McDonalds was a financially driven company. It was a finance company that happened to make hamburgers. It wasn’t a hamburger company that happened to make money. The focus wasn’t on the customer experience, it was on the Wall Street experience. The metric wasn’t sales, share, favorability, brand strength. It was stock price. That led to some seriously bad marketing decisions. I’ll just highlight one. The number one driver of sales was not sales per store. It was number of stores. Increasing distribution became the number one driver of sales. At the annual planning meetings, it wasn’t how do we increase the sales of an individual store or an individual franchisee? It was how many stores will we open up this year to meet our financial objectives? You started to develop a business model that was a real estate model, not a fast food restaurant model. Eventually, you ran out of places to build new stores. Then since the focus wasn’t on existing stores, it was on new stores, existing stores sales started to decline. You couldn’t open new stores fast enough to compensate for the decline of sales at existing stores. That’s when the business cratered in 2002.

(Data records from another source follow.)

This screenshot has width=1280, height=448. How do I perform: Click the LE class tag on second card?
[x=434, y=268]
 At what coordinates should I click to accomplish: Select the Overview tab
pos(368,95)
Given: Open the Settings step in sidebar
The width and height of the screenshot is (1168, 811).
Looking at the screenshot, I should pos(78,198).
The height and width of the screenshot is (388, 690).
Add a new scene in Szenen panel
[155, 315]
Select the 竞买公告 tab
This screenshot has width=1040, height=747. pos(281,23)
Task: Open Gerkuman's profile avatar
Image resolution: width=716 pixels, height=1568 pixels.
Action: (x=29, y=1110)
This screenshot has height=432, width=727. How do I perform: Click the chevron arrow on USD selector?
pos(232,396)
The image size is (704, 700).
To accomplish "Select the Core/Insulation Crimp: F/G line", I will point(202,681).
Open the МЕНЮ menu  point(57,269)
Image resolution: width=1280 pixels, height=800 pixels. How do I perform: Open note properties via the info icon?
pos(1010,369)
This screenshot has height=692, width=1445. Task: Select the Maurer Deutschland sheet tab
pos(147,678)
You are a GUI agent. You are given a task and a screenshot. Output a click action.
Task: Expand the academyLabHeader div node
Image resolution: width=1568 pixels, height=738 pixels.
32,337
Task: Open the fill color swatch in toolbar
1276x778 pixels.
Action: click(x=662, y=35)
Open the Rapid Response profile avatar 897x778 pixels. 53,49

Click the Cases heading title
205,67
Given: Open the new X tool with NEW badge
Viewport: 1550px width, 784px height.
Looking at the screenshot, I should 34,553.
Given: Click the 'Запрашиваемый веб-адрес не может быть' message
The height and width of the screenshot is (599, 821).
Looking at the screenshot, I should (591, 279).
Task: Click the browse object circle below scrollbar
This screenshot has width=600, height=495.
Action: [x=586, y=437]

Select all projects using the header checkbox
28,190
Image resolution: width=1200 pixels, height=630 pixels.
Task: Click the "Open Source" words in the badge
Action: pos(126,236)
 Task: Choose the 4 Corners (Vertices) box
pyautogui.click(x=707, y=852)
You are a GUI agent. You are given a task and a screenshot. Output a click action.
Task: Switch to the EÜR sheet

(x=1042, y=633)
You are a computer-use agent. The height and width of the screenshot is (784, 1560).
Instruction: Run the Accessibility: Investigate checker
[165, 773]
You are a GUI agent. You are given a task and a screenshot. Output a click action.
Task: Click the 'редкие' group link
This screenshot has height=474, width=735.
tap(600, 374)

It was substantial. I don’t remember the sales decline, but most dramatic number that people focus on, the stock was 45 in 2001. It was 13 in 2002.
The market lost confidence, franchisees lost confidence, employees lost confidence, as usual, what happens, your best talent leaves because they can easily get a job at another company. You had a talent decline, you had franchisee morale was terrible. It was inevitable. If you don’t focus on the business you have or the way I like to say it, love the customer you have more than the customer you don’t have.
Customers were going somewhere else because they (McDonalds) weren’t focused on the existing stores. They weren’t focused on quality innovations. I think they had introduced over a period of time, over 20 new products without one single success. The new products were there to generate awareness, keep us in the news. They weren’t marketing driven new products that were designed to satisfy customer needs and wants.